▶ _ABOUT THIS EXERCISE_
In your reply, reproduce every line of the data without any alteration.

▶ _DATA RECORDS_

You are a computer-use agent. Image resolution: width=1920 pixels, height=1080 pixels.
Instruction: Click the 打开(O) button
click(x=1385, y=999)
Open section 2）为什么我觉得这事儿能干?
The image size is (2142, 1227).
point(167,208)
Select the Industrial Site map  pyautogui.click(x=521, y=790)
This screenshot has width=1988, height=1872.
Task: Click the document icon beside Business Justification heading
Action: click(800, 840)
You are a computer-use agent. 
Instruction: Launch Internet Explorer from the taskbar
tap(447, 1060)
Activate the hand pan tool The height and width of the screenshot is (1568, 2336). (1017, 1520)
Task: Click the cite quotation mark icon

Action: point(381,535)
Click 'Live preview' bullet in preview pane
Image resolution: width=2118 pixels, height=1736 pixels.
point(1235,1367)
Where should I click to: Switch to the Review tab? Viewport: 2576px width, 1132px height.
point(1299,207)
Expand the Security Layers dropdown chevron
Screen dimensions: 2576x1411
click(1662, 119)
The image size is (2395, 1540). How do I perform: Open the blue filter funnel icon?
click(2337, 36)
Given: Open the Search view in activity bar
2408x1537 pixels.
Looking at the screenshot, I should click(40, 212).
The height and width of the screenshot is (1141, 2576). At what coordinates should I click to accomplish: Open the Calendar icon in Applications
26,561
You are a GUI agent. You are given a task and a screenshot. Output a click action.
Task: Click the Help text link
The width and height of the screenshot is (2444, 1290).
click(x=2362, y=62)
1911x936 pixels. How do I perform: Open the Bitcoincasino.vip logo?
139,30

▶ _WRITTEN RESPONSE_
You are a computer-use agent. Image resolution: width=1920 pixels, height=1080 pixels.
Instruction: Click the 打开(O) button
click(x=1385, y=999)
Open section 2）为什么我觉得这事儿能干?
The image size is (2142, 1227).
point(167,208)
Select the Industrial Site map  pyautogui.click(x=521, y=790)
This screenshot has width=1988, height=1872.
Task: Click the document icon beside Business Justification heading
Action: click(800, 840)
You are a computer-use agent. 
Instruction: Launch Internet Explorer from the taskbar
tap(447, 1060)
Activate the hand pan tool The height and width of the screenshot is (1568, 2336). (1017, 1520)
Task: Click the cite quotation mark icon

Action: point(381,535)
Click 'Live preview' bullet in preview pane
Image resolution: width=2118 pixels, height=1736 pixels.
point(1235,1367)
Where should I click to: Switch to the Review tab? Viewport: 2576px width, 1132px height.
point(1299,207)
Expand the Security Layers dropdown chevron
Screen dimensions: 2576x1411
click(1662, 119)
The image size is (2395, 1540). How do I perform: Open the blue filter funnel icon?
click(2337, 36)
Given: Open the Search view in activity bar
2408x1537 pixels.
Looking at the screenshot, I should click(40, 212).
The height and width of the screenshot is (1141, 2576). At what coordinates should I click to accomplish: Open the Calendar icon in Applications
26,561
You are a GUI agent. You are given a task and a screenshot. Output a click action.
Task: Click the Help text link
The width and height of the screenshot is (2444, 1290).
click(x=2362, y=62)
1911x936 pixels. How do I perform: Open the Bitcoincasino.vip logo?
139,30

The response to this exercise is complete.